━━ EXTRACT

Clues about King Arthur and Merlyn from the Triads

Important clues about King Arthur

The triads are especially useful in tracing genealogies, for instance: Triad (70) (fair womb-bearers) states "Owain and Morfudd (son and ) daughter of Urien, and Anarun archbishop of Llydaw, by their mother Modron daughter of Afallach;" which relates to the Island of Afallach in Triad (90) which is one of the three important saintly harmonies, which relates to Triad (51) where Arthur is taken to the Island of Afallach being mortally wounded after Camlann. Note that Afallach's other grandson is called archbishop of Llydaw (meaning Brittany - Arthur is revived and becomes St. Arthmael (Armel) in Brittany, but that is another proof) and that there is a lake in Snowdonia National Park, in North Wales called Llyn Llydaw. Local legend believes that Sir Bedivere threw the sword Excalibur into this lake. Returning to Triad (52) (Exalted prisoners) we see Mabon is son of Modron, who was stolen at birth and placed in prison. He is rescued from prison by Arthur's men Cei and Bedwyr riding on the salmon of Llyn Llyw in the story Culhwch and Olwen in the Red Book of Hergest and White Book of Rhydderch now grouped as the Mabinogion. Returning now to The Island of Afallach, it can be none other that Bardsey Island, "the island of 20,000 saints" and Modron can be none other than Morgan LeFay.

In Triad 70 Modron is shown to have twins (son: Owain and daughter: Morfudd) to Urien and thus Gwrgant the Great is the same of Urien of Gorre (Gower). In the Life of St. Pol it says that Count Withur (Gwythyr) and he are cousins. (See Lives of the British Saints: St. Pol). The Corrected Triad 56 shows: Gwenhwyvar (Guinevere), wife of Arthur, as daughter of Gwythyr the Enemy-subduer (Greidiawl), son of Owain the Great of Gwent son of Urien of Gorre (Gwrgant the Great).

Important clues about Merlyn

Another interesting genealogy is: Menw son of Teirgwaedd one of Three Enchanters of the Island of Britain in Triad (27) who also appears in Triad 29 (18) as Menwaed of Arllechwedd (Menwaed is the same as Menw son of Teirgwaedd being a concatenation of Menw and Teir-gwaedd). (Arllechwedd is a cantref of Gwynedd which includes the western Conwy Valley and thus places it near Dinas Emrys.) In this triad Menw is the father of Mael. There is a unique statement included in this triad that "Arthur composed the poem to his three battle knights, one of whom is to Mael the Tall". (In Triad 123 . Arthur is called one of the vain or frivolous bards of the Isle of Britain!) This Mael could be St. Mael who was related to St. Sulien and St. Cadfan (all three of these saints went to Bardsey Island).

Mael is listed in Bonhed y Seint #24 and #28. In the latter he is Maelrys the son of Gwyddno, son of Emyr Llydaw, cousin to Cadvan. Here is were it gets interesting:
Bonhedd y Seint #41 says "Tudclud, and Gwynodl, (Lleyn in Arvon) and Merin and Tudno (in the Hyngredwr, and Senewyr), were sons of Seithenin, king of Maes Gwyddno, (Lived in Carnarvon) whose land the sea overflowed." This sunken land is called Cantre'r Gwaelod.

━━━━

WHAT TO DO:
Extend the piece on King Arthur and Merlyn in the Triads, starting after its last sentence. The material after this point is separate from the piece on King Arthur and Merlyn in the Triads.

━━ EXTRACTED MATERIAL

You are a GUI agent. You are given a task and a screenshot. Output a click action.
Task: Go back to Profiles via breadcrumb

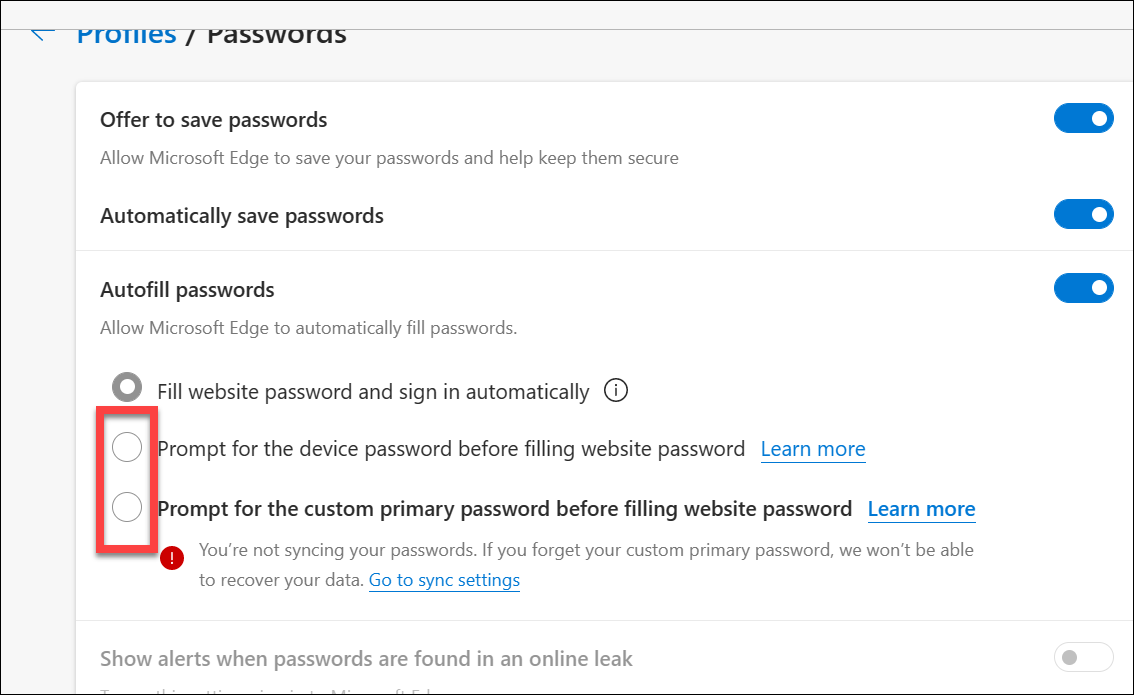coord(126,36)
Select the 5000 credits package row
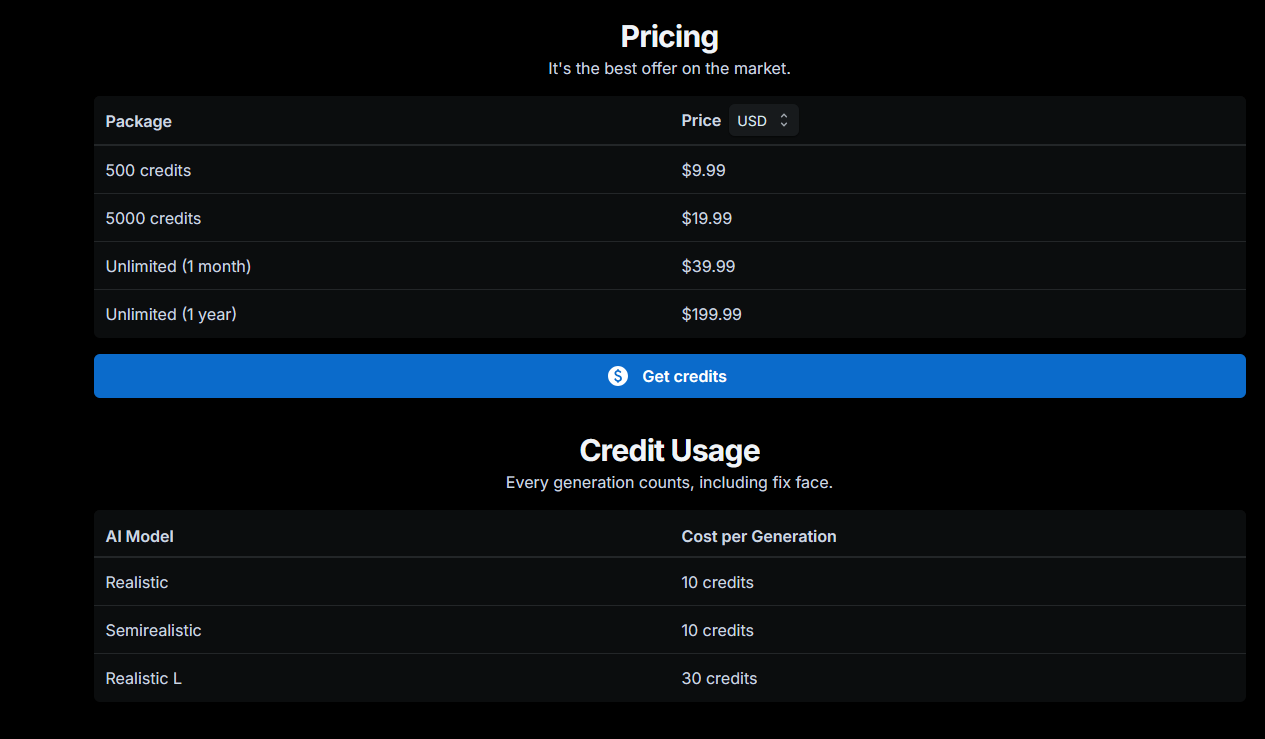The image size is (1265, 739). [153, 218]
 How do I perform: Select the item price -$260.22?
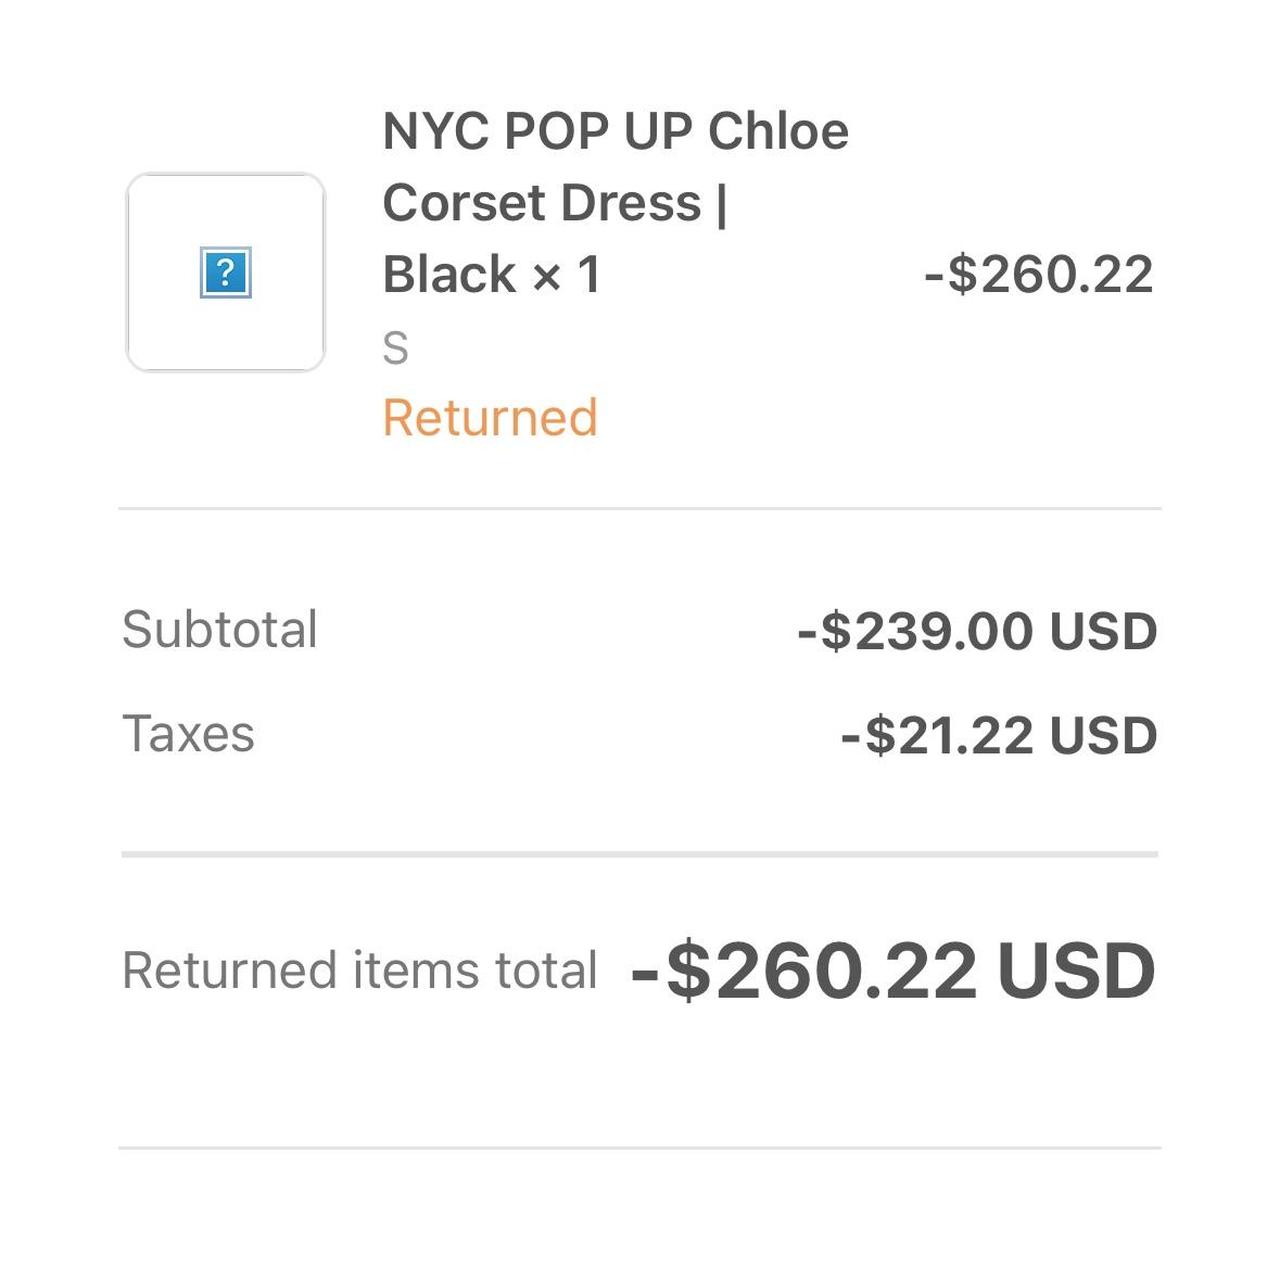pos(1039,274)
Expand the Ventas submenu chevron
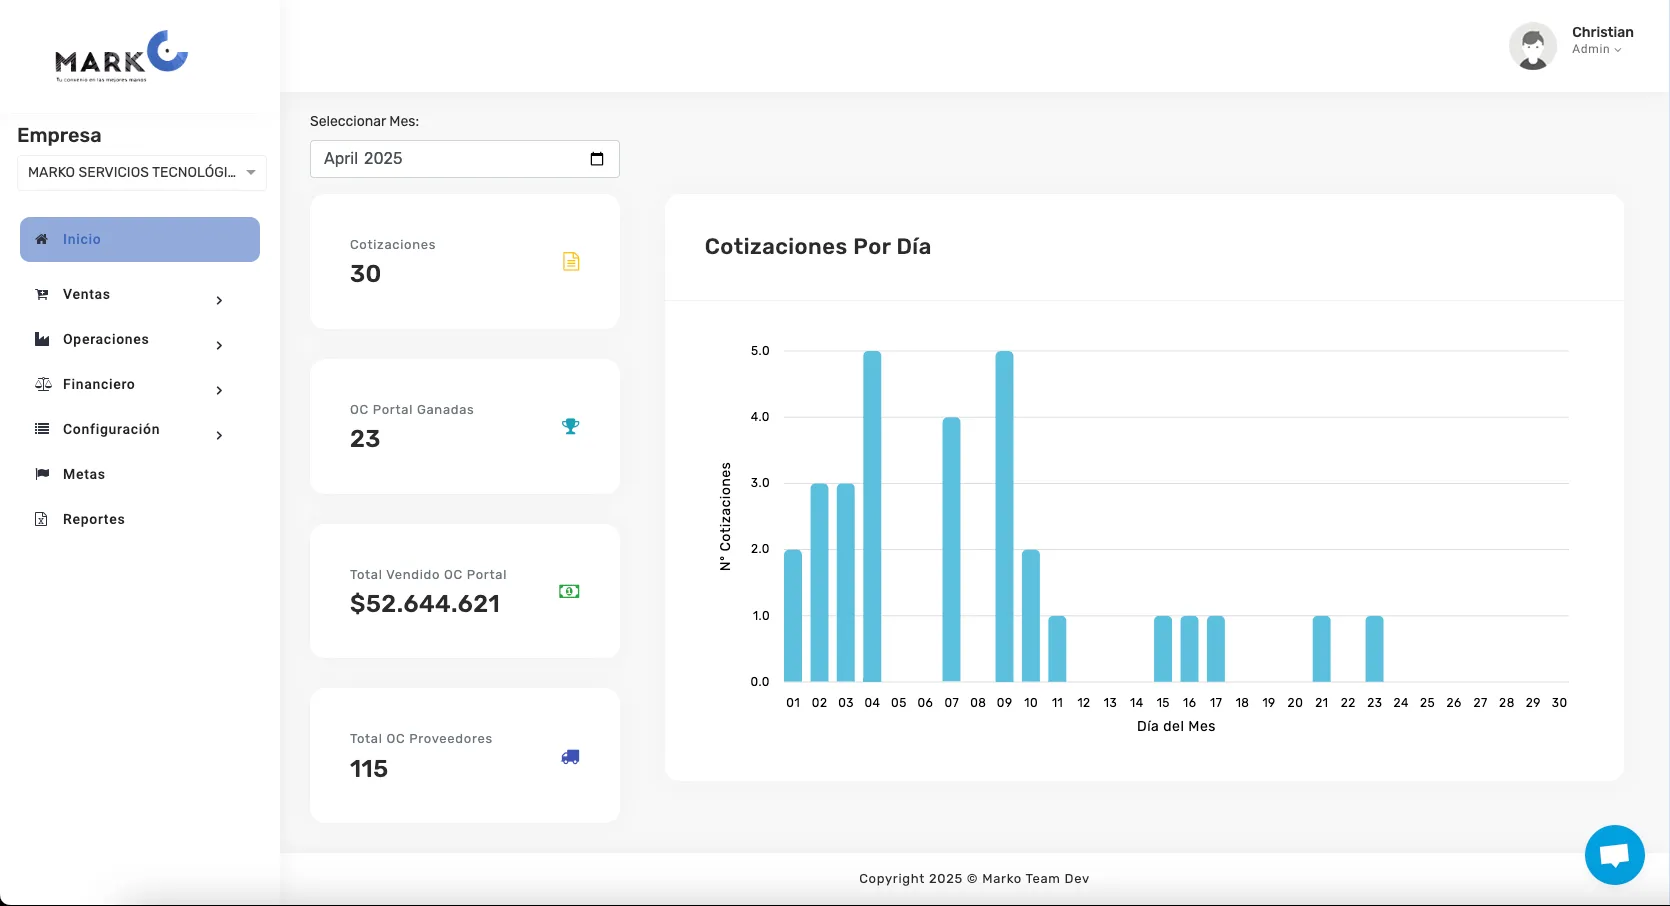1670x906 pixels. tap(219, 300)
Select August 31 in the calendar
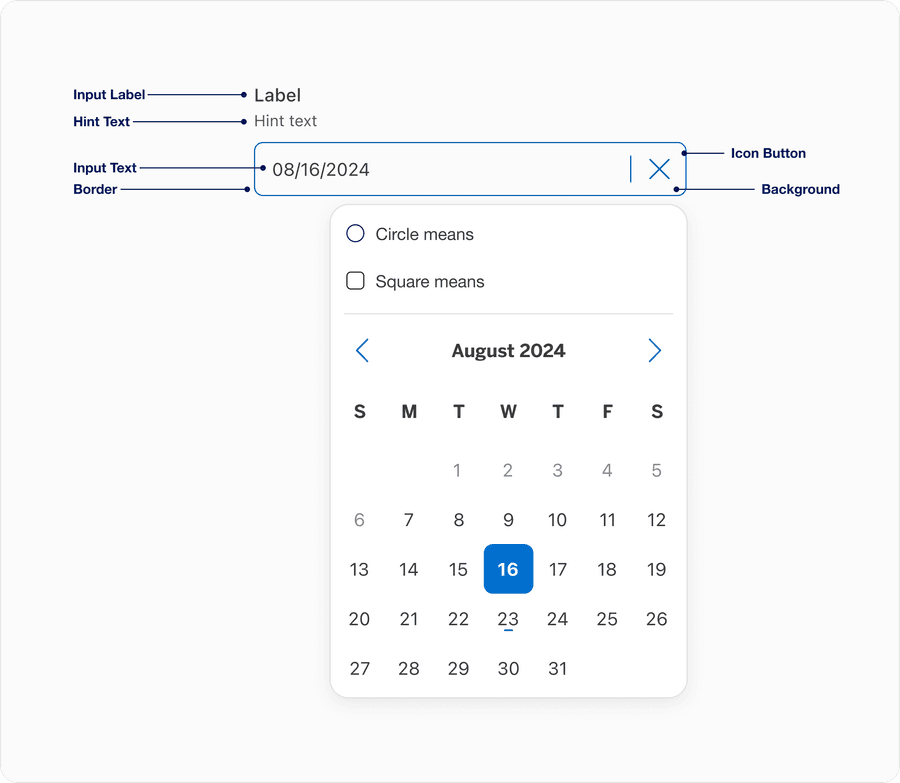This screenshot has height=783, width=900. click(x=557, y=669)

━━━━

ANSWER TO THE EXERCISE:
In the Mabinogion: Tale of Taliesin, Gwyddno is the father of Elffin and it says the Elffin was the foster-father of the famous Welsh poet, Taliesin who died in 570.

Thus we have these clues about Mael:
1. son of Menw from the Triads, the wizard who knew how to make things invisible.
2. son of Gwyddno - who lost land to the sea (i.e. made it invisible) which contains Bardsey Island (the isle of Avalon - see above about Arthur) thus the "mists of Avalon".
3. Gwyddno is the father of Elffin whose name suggests one of the Welsh fairies (Tylwyth Teg), who also live on an invisible island in the same Cardigan Bay. Thus it may be that Elffin equates to Mael who lived on Bardsey Island (the Isle of Avalon).
4. Bonhedd y Seint #41 mentions a brother of Gwyddno named Merin (Cardiff ms. Merfyn), who appears to be a little known saint of a small parish in Bodferin and his name sounds does suspiciously sound like Merlin. He also has a parish at Lanmerin, Brittany
5. In the Mabinogion, Taliesin, who matches Vortigern's requirement of having no father in the story about the red and white dragons in Nennius: Historia_Brittonum, and who is also mentioned as a famous bard in Nennius: Historia_Brittonum) is said to be the foster son of Elffin in the Tales of Taliesin.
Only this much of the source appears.